You’ve almost certainly heard of Poets’ Corner, the spot within Westminster Abbey given over to the commemoration of the nation’s authors, poets and playwrights. Amongst dozens of others you’ll find Chaucer’s tomb, plaques to Edward Lear, Wordsworth, D H Lawrence and the Bronte sisters, the graves of Dickens and Browning, a statue of Shakespeare and the bust of Longfellow, windows to the memory of Marlowe, Oscar Wilde and Mrs Gaskell.
But it’s not the only such grouping within the Abbey. There’s ‘musicians’ aisle’, the ‘statesmen’s aisle’ and, in front of the choir screen that divides the nave, ‘scientists’ corner’.

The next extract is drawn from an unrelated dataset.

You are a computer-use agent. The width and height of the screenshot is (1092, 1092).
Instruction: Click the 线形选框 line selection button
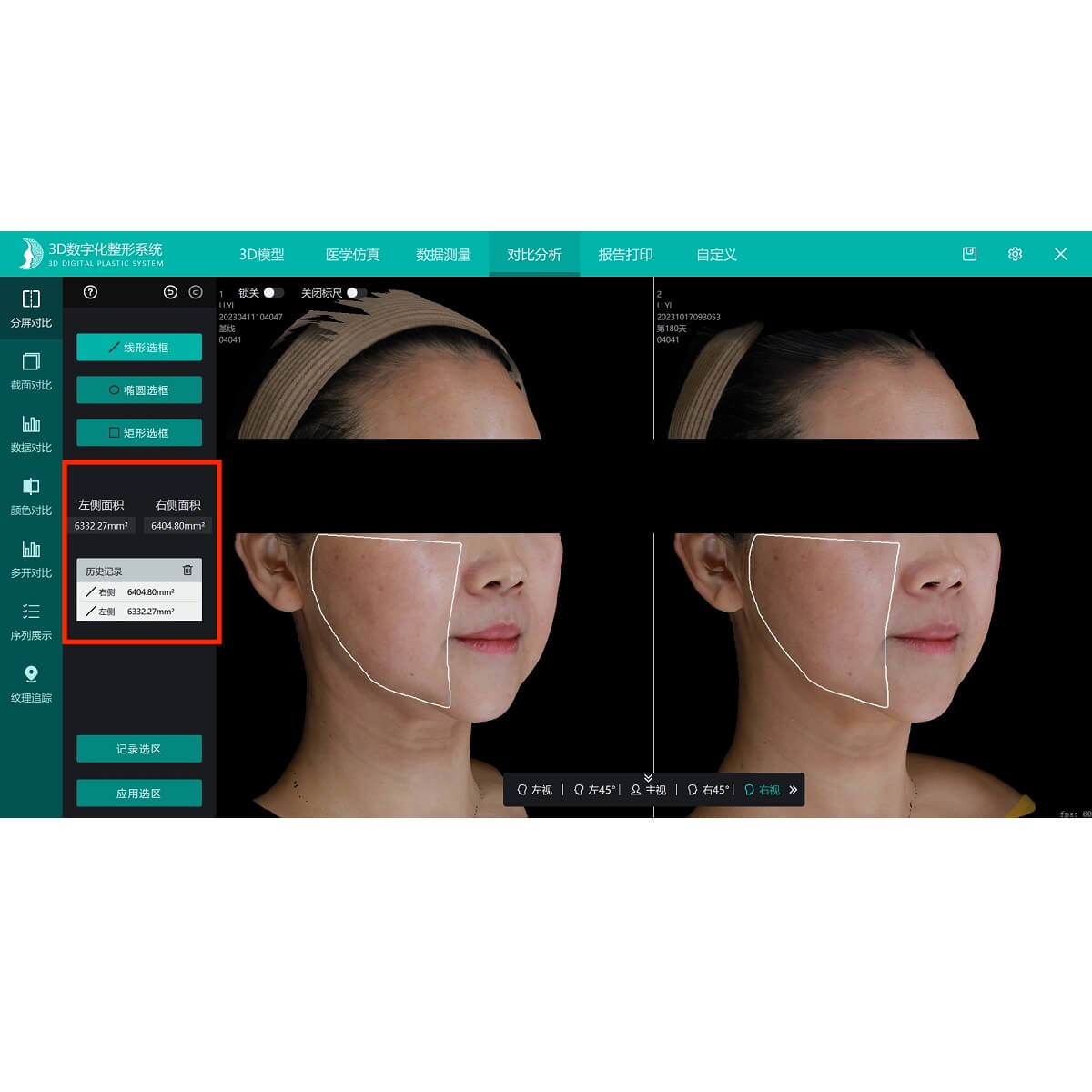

This is the group of graves and memorials centred on the grave and commemorative statue to Sir Isaac Newton (1643-1727), the eminent scientist of the period. Responsible for advances in mathematics, optics, physics, astronomy; deviser of calculus, laws of motion and gravitational theory, he is one of the towering figures of science. “Hic depositum est, quod mortale fuit Isaaci Newtoni” says the epitaph on the grey marble slab that covers him: “here lies what was mortal of Isaac Newton”. The English translation is repeated on the nearby memorial stone to Stephen Hawking, a successor to Newton as Lucasian Professor of Mathematics at Cambridge University. Hawking’s ashes were interred in the Abbey in 2018.